Location-based Security

The Physical Location Identifier (PLId) determines the restrictions applied according to the location of a user.

Physical Location Identifier (PLId)

The PLId identifies uniquely the physical location from which a user has attempted logon. A port number is not sufficient, firstly because the port may be connected across a network and therefore the port number may not be unique, and secondly, because there is no guarantee that a connection to a network host from a given location will always be allocated the same port number as port numbers are assigned dynamically at connection time.

The information received in a connection request allows the system to determine the physical location of the originator and construct the Physical Location Identifier (PLId).

Network profile

The network profile defines the security and other characteristics always applied for a particular PLId or group of PLIds. This can include:

PLId formats

The format of each PLId is connection-type dependent, but in each case it is designed to reflect the originator's location in a structured way. It consists of a variable number of fields separated by hyphens. The leftmost field specifies the connection type, the next field, a general area, the next field, a more specific area, and so on.

Examples of PLId formats are given in the table below.

Format

Example

CHAR2-Address-Port

CHAR2-152.114.132.39-1100

CHAR-Address-Port

CHAR-49000100112233445501-0203

INET-Address-Session

INET-98.72.0C.0C-2

MPS-Address-Port

MPS-001122334455-0005

NETX-Address

 NETX-1442987654

NT-SerialNo-con

 NT-123456-con

NT-SerialNo-SessionNo

NT-123456-0123

PLAN-SerialNo-Port

PLAN-004000-0012

SLAN-Address-Port

SLAN-56A9D3EE6B27-0426

TNET-Location

TNET-008023050F27-0003

TSRV-Address-Port

TSRV-008023050F27-0008

TYM-Node-Host-Port

TYM-309951-0033-0078

UNET-SerialNo-Name

UNET-200433-support.port11

UNIX-SerialNo

UNIX-123456

UNIX-SerialNo-Port

UNIX-123456-tty06

UNIX-SerialNo-rtSsPp

UNIX-123456-rt0102

UPROC-SerialNo-Process

UPROC-123456-3751

X25-Address

X25-03323674900234

Refer to Location-Based Security for descriptions of these PLId formats.

Partial PLId

There are instances where, in addition to specifying a security profile for a particular location, you may wish to specify a profile for a more general class of location. You achieve this by removing the most specific fields from the PLId until you arrive at the desired level of generality. The resultant item-id is called a partial PLId. For example, for the PLId:

TYM-309951-0033-0078

You could define the following partial PLIds with increasing levels of generality:

TYM-309951-0033
TYM-309951
TYM

You could define items in the NETWORK file for the complete PLId or for some or all of the partial PLIds.
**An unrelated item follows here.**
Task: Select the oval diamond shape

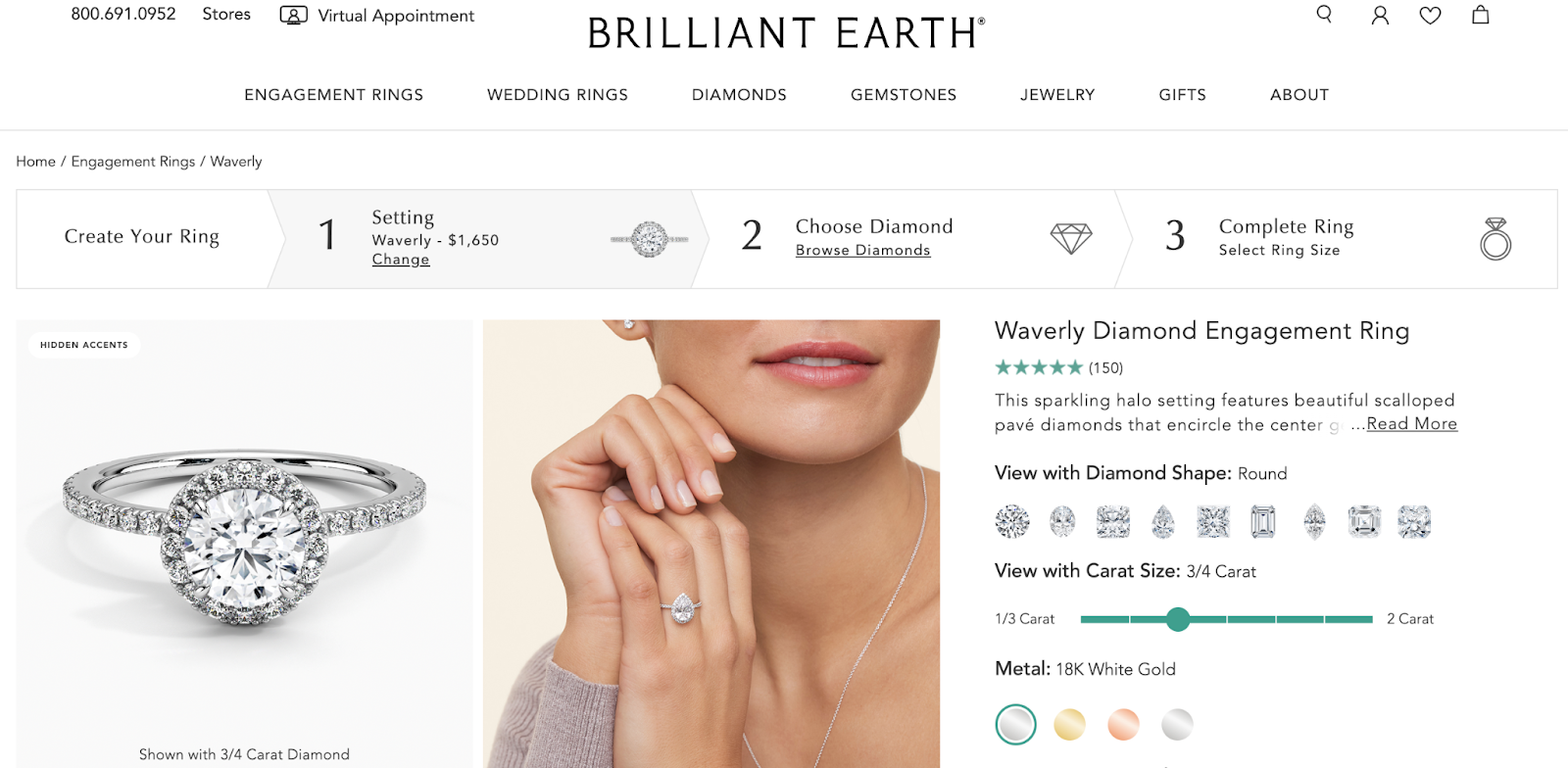Action: click(x=1062, y=522)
The security system always searches for the most specific PLId first, then eliminates fields from the right to search for more general PLIds.

Consistent Circuit Identifier (CCI)

Because the PLId is a fairly unwieldy collection of letters and digits and many existing applications based on port number expect an integer value, each PLId is mapped via the NETWORK file to a Consistent Circuit Identifier (CCI), which is a signed 16-bit integer value (0 - 32767). This means that the CCI can be tailored to user requirement and is flexible enough to provide an easy upgrade for users wishing to migrate their existing applications to a networked environment by using an identifier with a format consistent with port number.

The mapping of PLId to CCI can be one to one, or many to one (that is, one or more related PLIds can map to a single CCI), allowing the option of giving physically close locations the same logical identifier.

Allocation of CCI

When an incoming network call is received, it is allocated a PLId. Only one PLId is associated with any location and that same PLId is always allocated to a call from that location, so that the PLId is unique and consistent.

The system uses the entire PLId as a key (item-id) to access the NETWORK file to find the corresponding network profile for this PLId. If a match is found (that is, an item exists with that name), the CCI contained in that profile is allocated to that connection. If no match is found, the least significant (rightmost) field of the PLId is dropped, and what is left (representing a less specific network location) is used for another lookup attempt. This continues until a match is found. If the key becomes exhausted and a match is not found, then a default CCI of -1 (X'FFFF') is allocated to the process.